Containing -- and reducing -- the burden of PCI DSS

By Craig Tieken, craig.tieken@firstdata.com

According to VeriSign Global Security Consulting Services, the leading reason why companies fail their PCI assessment is the failure to protect cardholder data. This comes as little surprise; the charge to protect such sensitive data is quite a broad challenge that can increase exponentially. Not only is cardholder data used to authenticate a transaction, but it is also used for settlements, reconciliation and chargebacks, as well as in other business processes such as loyalty rewards programs, marketing, sales auditing and loss prevention.

Understanding cardholder data vulnerabilities
Merchant-based vulnerabilities may appear almost anywhere in the card-processing ecosystem. This includes point-of-sale (POS) devices, PCs or servers, wireless hot spots, Web-based shopping applications, paper-based storage systems and the transmission of cardholder data to service providers. Vulnerabilities can extend to outside systems operated by service providers and often lead to the exposure or theft of sensitive cardholder data, especially at the merchant level.

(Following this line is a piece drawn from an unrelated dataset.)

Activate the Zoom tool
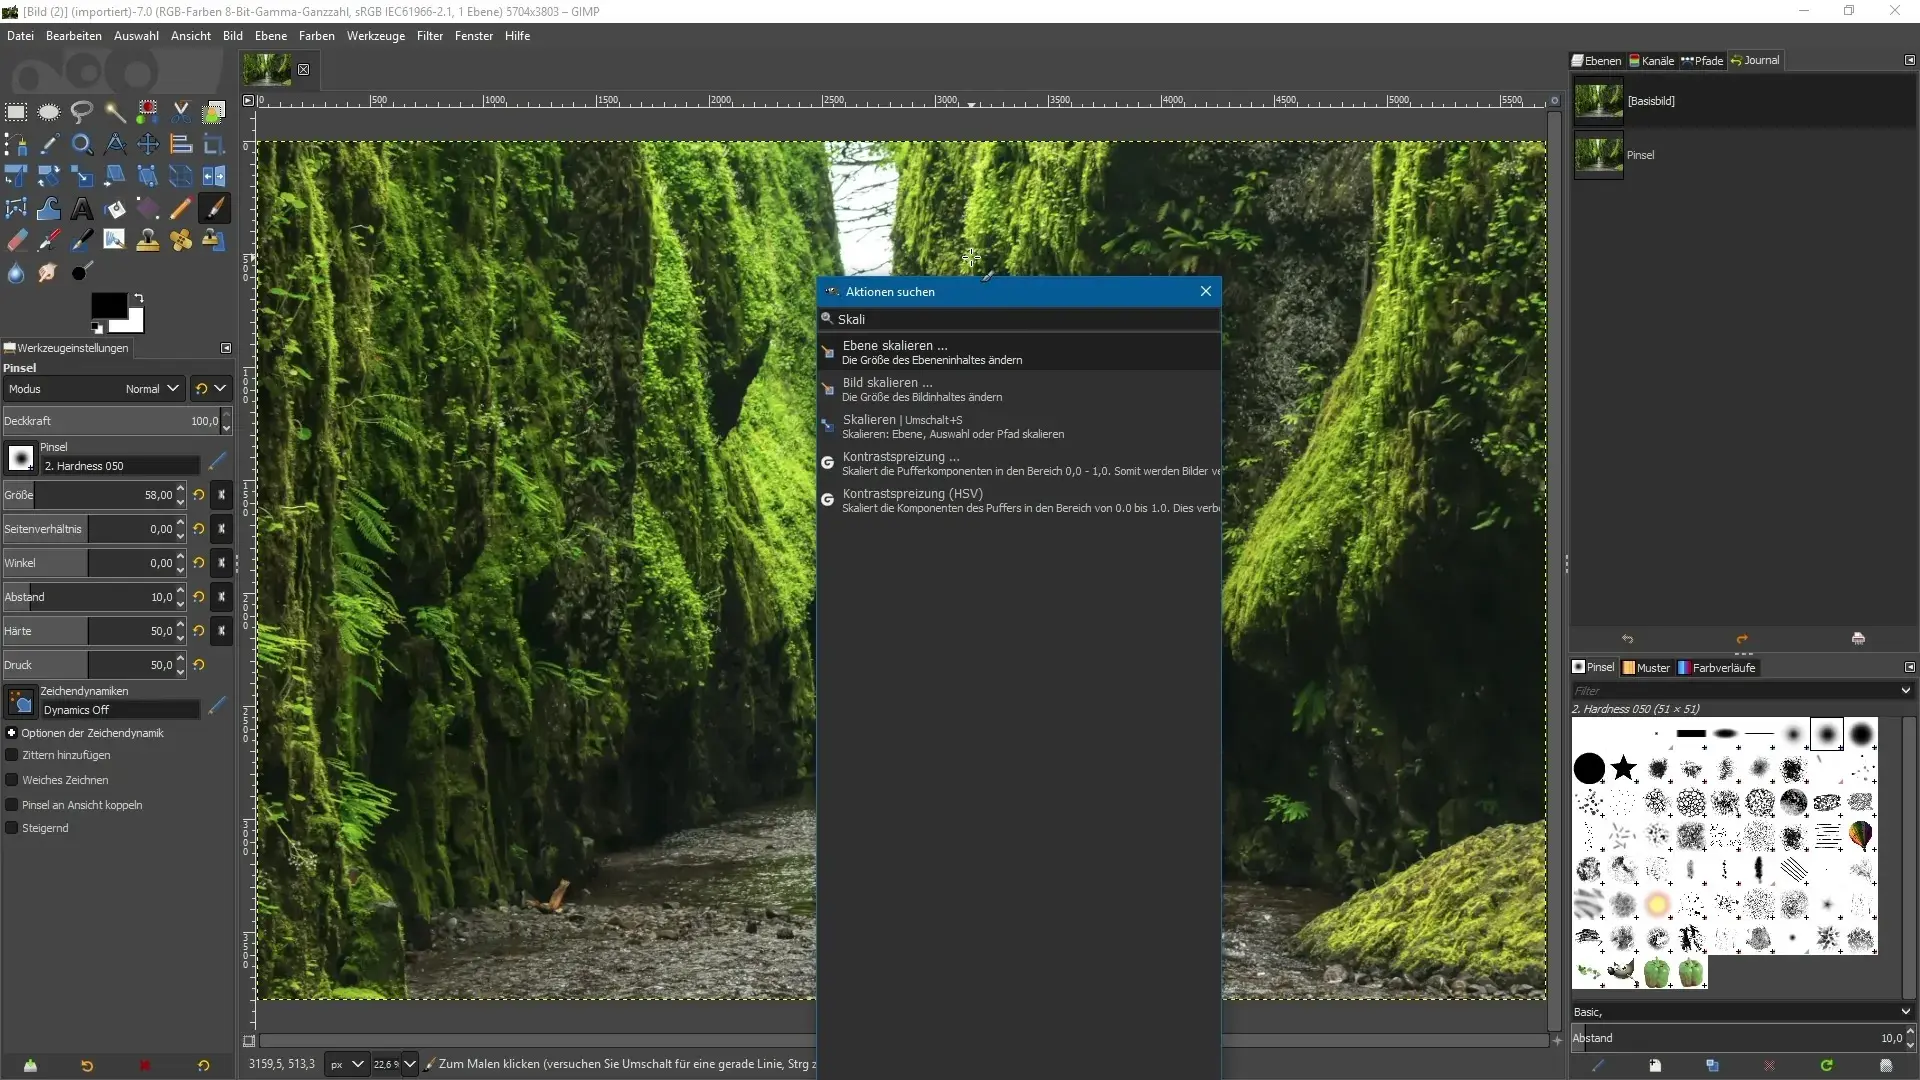This screenshot has height=1080, width=1920. pyautogui.click(x=82, y=144)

Merchants need to understand that sensitive data is vulnerable in the following three states:

  1. In transit: When moving from one device, application or system to another -- such as from the POS endpoint device to the POS server -- data can be surreptitiously copied and sent to a thief’s computer.
  2. At rest: Whether stored online (e.g. file server) or offline (e.g. file cabinet) for later use or archival purposes, data is vulnerable to accidental exposure or loss and to intentional theft.
  3. In use: When used in purposes other than simply authorizing a transaction (e.g. a marketing department’s loyalty rewards program) or analyzed for loss-prevention purposes, data may be replicated or used in ways in which the company isn’t even aware.

The PCI Data Security Standard (DSS) provides guidelines to help merchants understand how to protect or limit the exposure of the data.

Defining the cardholder data environment
Every computer system and filing cabinet, along with every application, that uses or stores sensitive card data is part of the overall cardholder data environment (CDE) and in scope for PCI DSS compliance. Even if sensitive data is encrypted within the CDE, it is still within scope of PCI DSS requirement No. 3: Protect stored cardholder data. As cardholder data is used beyond the POS and for more purposes beyond transaction authentication, the CDE grows, and likewise PCI DSS compliance and validation grow more complex and costly.

Impact on PCI DSS compliance
The extent of CDE is frequently underestimated when merchants conduct their initial appraisal on the resources needed to achieve PCI DSS compliance. In many cases it’s not known that actual cardholder data is used in various business applications until the first thorough PCI DSS assessment is conducted. According to Verizon Business Risk Team research, two-thirds of data breach cases involved data that the organization didn’t know was on the compromised system. When the data is discovered, the scope of the CDE grows to incorporate the data’s host systems and applications, and the requirements and costs to meet PCI DSS grow as well.

For example, data encryption may need to be employed on a tape storage system used by the marketing department, which uses cardholder data to evaluate marketing campaigns. Even though the tape storage system is not connected in any way to the POS system, it still holds data that is required to be protected under PCI DSS.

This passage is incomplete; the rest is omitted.